Strong blurted out that he'd almost been shut out of the Earth Summit by people at the State Department. They had been overruled by the White House because George Bush knew him. He said that he'd donated some $100,000 to the Democrats and a slightly lesser amount to the Republicans in 1988. (The Republicans didn't confirm.)

I had been absolutely astonished. I mean yes, he had done a great deal of business in the U.S., but how could he have managed such contributions?

Well, he'd had a green card. The governor of Colorado had suggested it to him. A lawyer in Denver had told him how.

But why? I'd asked.

``Because I wanted influence in the United States.''

So Strong gave political contributions (of dubious legality) to both parties; George Bush, now a friend, intervened to help him stay in charge of the Rio conference; he was thereby enabled to set a deep green agenda there; and Bush took a political hit in an election year.
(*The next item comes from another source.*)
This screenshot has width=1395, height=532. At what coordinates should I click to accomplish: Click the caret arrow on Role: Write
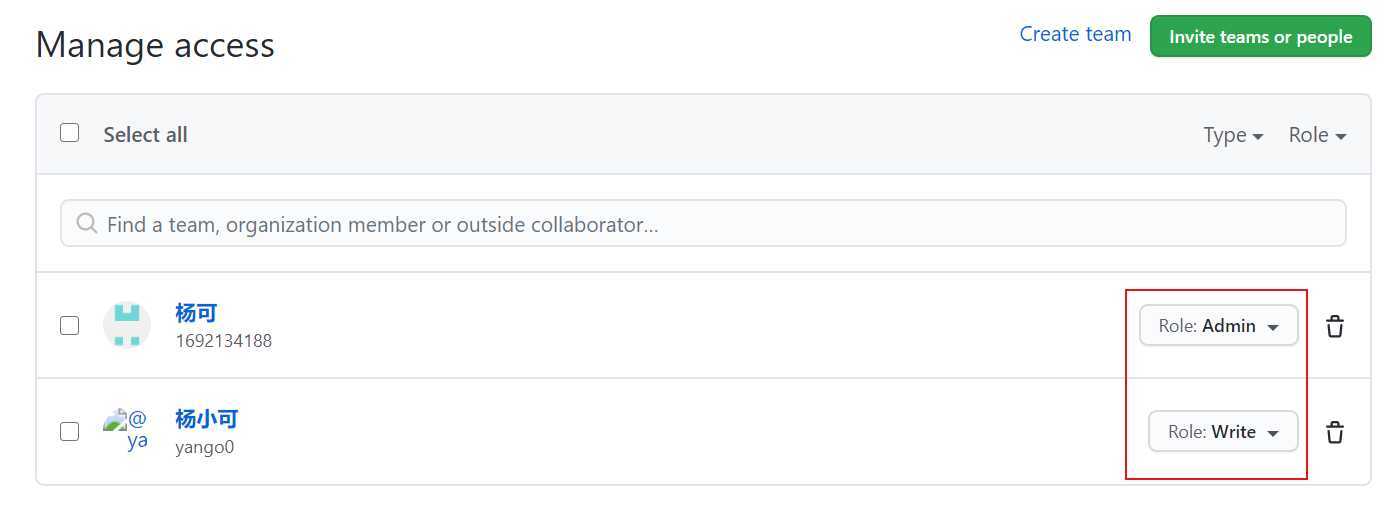(x=1273, y=433)
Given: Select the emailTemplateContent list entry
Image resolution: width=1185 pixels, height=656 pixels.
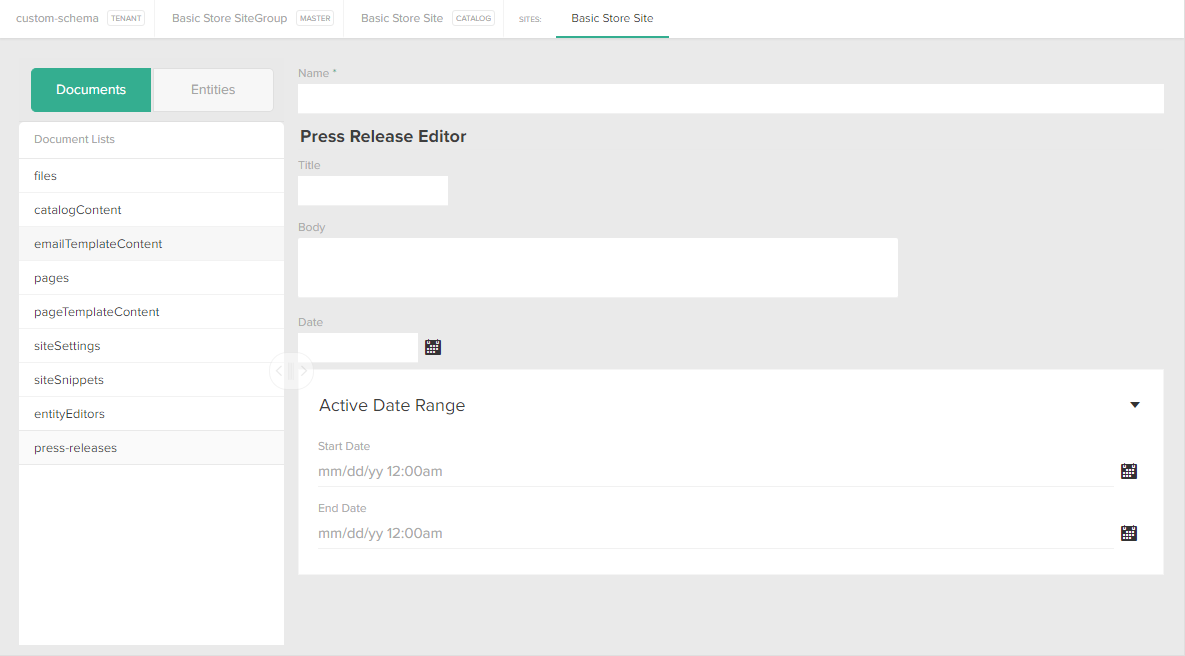Looking at the screenshot, I should [97, 243].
An instructive tale -- if it is not part of Strong's mythmaking.

Most of Strong's friends are more obviously compatible, which may explain why they tend to overlap in their institutional commitments. For example, James Wolfensohn (whom Strong had hired out of Harvard in the early Sixties to run an Australian subsidiary of one of his companies) appointed him as his senior advisor almost immediately upon being named chairman of the World Bank. ``I'd been involved in . . . Stockholm, which Maurice Strong arranged,'' says Wolfensohn, who, more recently, has been credited with co-drafting (with Mikhail Gorbachev) the Earth Charter presented for consideration at the Rio + 5 meeting in Brazil earlier this year. As head of the Earth Council, Maurice Strong chaired that meeting.
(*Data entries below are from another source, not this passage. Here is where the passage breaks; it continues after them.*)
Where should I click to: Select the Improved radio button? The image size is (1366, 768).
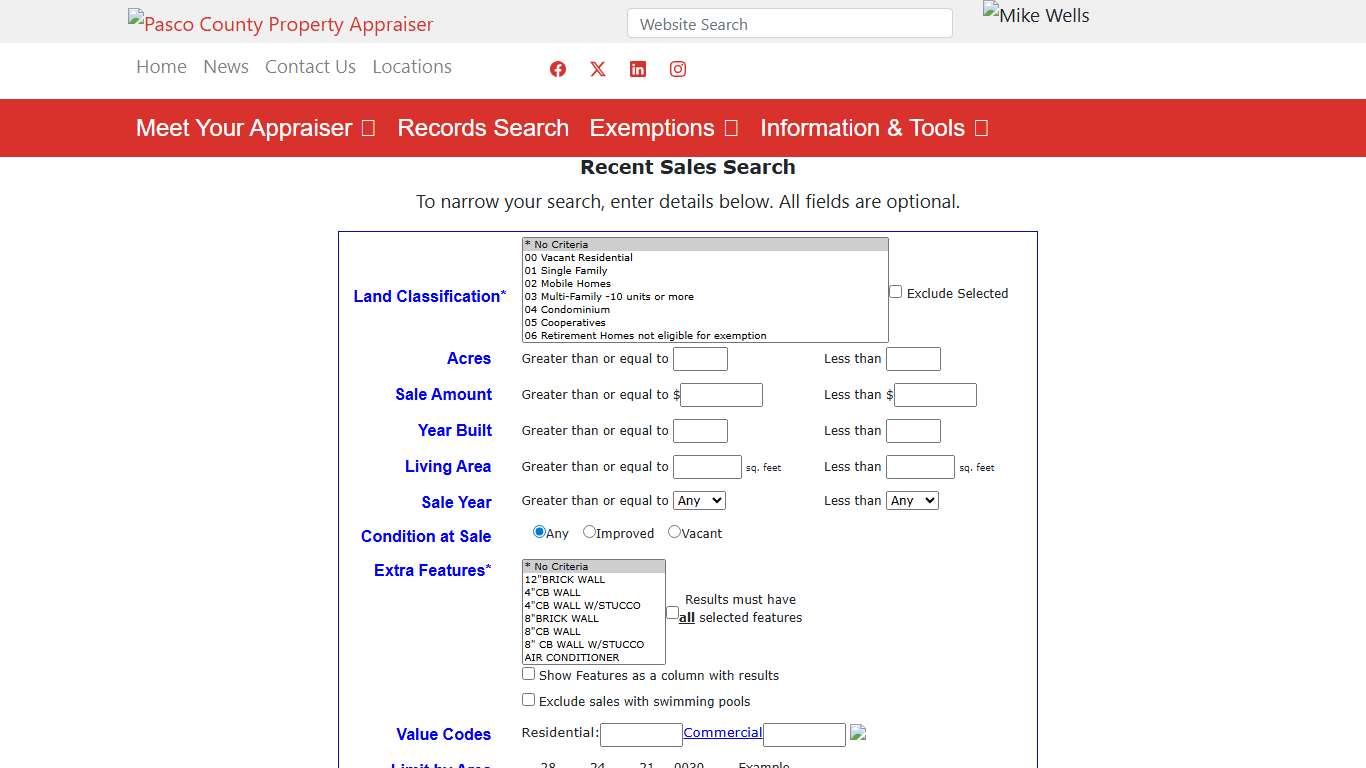coord(589,532)
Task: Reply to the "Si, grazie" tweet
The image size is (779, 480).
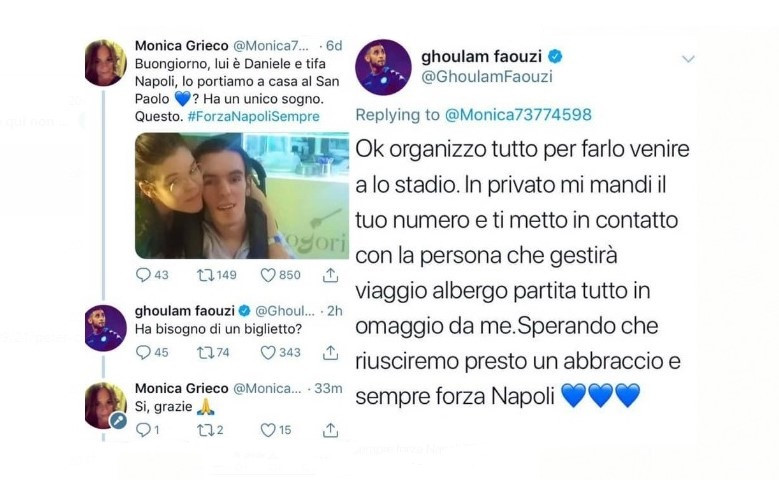Action: tap(143, 430)
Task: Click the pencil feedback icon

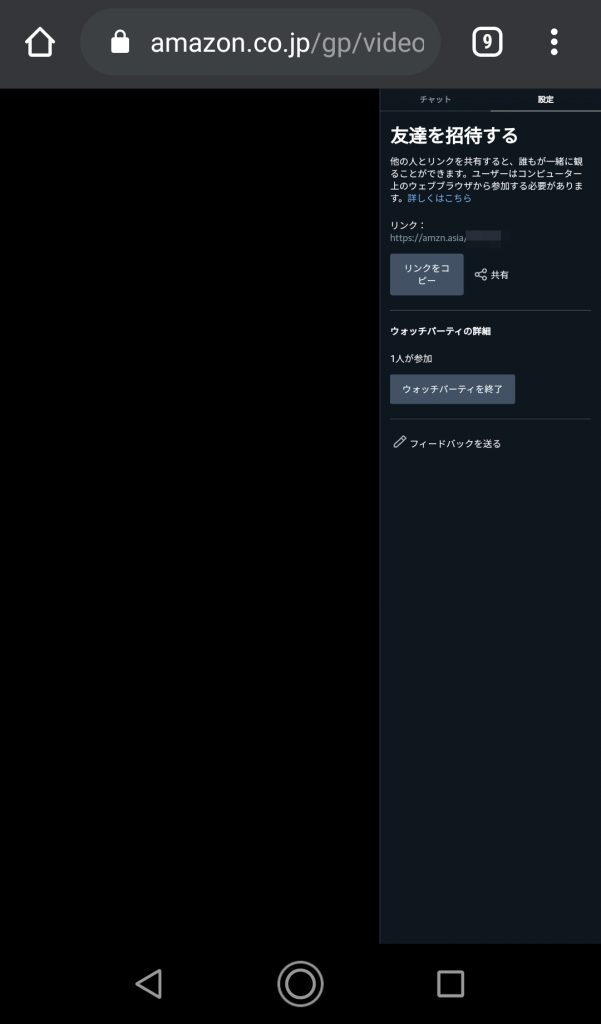Action: coord(399,442)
It's not a conspiracy, of course: just a group of like-minded people fighting to save the world from less prescient and more selfish forces -- namely, market forces. And though the crises change -- World War II in the Forties, fear of the atom bomb in the Fifties, the ``energy crisis'' in the Seventies -- the Left's remedy is always the same: a greater role for international agencies. Today an allegedly looming global environmental catastrophe is behind their efforts to increase the power of the UN. Strong has warned memorably: ``If we don't change, our species will not survive. . . . Frankly, we may get to the point where the only way of saving the world will be for industrial civilization to collapse.'' Apocalypse soon -- unless international bodies save us from ourselves.

LAST week, Secretary General Annan unveiled Maurice Strong's plan for reorganizing the UN. To be sure, the notoriously corrupt and inefficient UN bureaucracy could do with some shaking up. Strong's plan, however, mostly points in a different direction -- one drawn from a document, Our Global Neighborhood, devised by the interestingly named Commission on Global Governance.
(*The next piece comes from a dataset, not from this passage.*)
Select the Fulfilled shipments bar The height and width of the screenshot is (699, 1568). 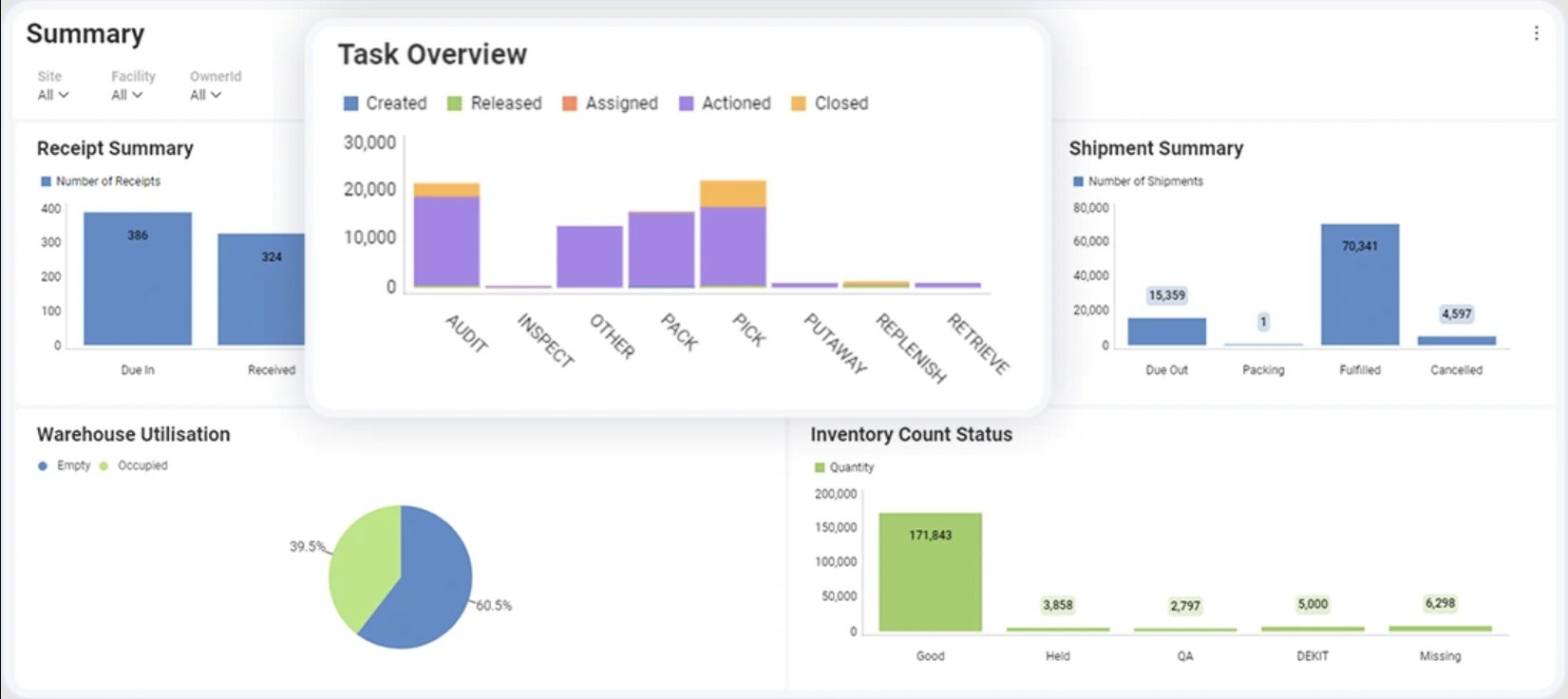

The CGG was established in 1992, after Rio, at the suggestion of Willy Brandt, former West German chancellor and head of the Socialist International. Then Secretary General Boutros Boutros-Ghali endorsed it. The CGG naturally denies advocating the sort of thing that fuels militia nightmares. ``We are not proposing movement toward a world government,'' reassuringly write Co-Chairmen Ingvar Carlsson and Shridath Ramphal, ``. . . [but] this is not to say that the goal should be a world without systems or rules.'' Quite so. As Hofstra University law professor Peter Spiro describes it: ``The aim is not a superstate but rather the establishment of norm-creating multilateral regimes . . . This construct already constrains state action in the context of human rights and environmental protection and is on a springboard in other areas.''

The concept of global governance has been fermenting for some time. In 1991, the Club of Rome (of which Strong is, of course, a member) issued a report called The First Global Revolution, which asserted that current problems ``are essentially global and cannot be solved through individual country initiatives [which] gives a greatly enhanced importance to the United Nations and other international systems.'' Also in 1991 Strong claimed that the Earth Summit, of which he was Secretary General, would play an important role in ``reforming and strengthening the United Nations as the centerpiece of the emerging system of democratic global governance.'' In 1995, in Our Global Neighborhood, the CGG agreed: ``It is our firm conclusion that the United Nations must continue to play a central role in global governance.''

Americans should be worried by the Commission's recommendations: for instance, that some UN activities be funded through taxes on foreign-exchange transactions and multinational corporations. Economist James Tobin estimates that a 0.5 per cent tax on foreign-exchange transactions would raise $1.5 trillion annually -- nearly equivalent to the U.S. federal budget.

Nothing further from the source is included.